Goal =
In the vegetable lineup, below what temperature does basil turn black?

Text segment =
========================

Here’s the vegetable line up for your first week:

  • Genovese Basil—A big leafy bunch!  We think we will have about 3 more weeks of these big pretty bunches, so make a plan to dry some or make a big batch of pesto.  It’s also really nice to put a few big handfuls into a coconut milk Thai curry.  Storing you basil: Get your basil out of the box quickly as it’s the most delicate thing in your box this week. Trim the stems 1/4 in. and place in a glass of cool water and store on the counter out of direct sunlight. Change the water every few days and you’ll have fresh basil all week.  Do not store your basil in the fridge. It cannot tolerate temperatures below 50 degrees and will turn black.
  • Bell Peppers—Large shares received Purple and Green, Regular shares received purple, and Mini received green. We grow a huge array of colors, and each color has a slightly different flavor. Red and orange will be the sweetest, purple, or green will all taste more like your standard green bell pepper.

========================

Data lines =
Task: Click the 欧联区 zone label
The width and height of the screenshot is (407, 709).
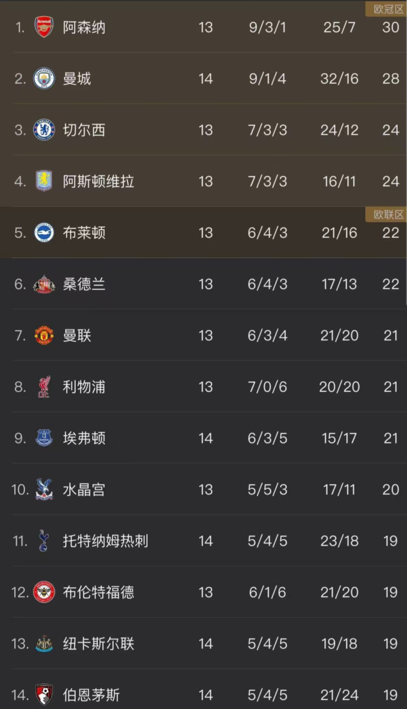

========================

Solution for this exercise =
50 degrees.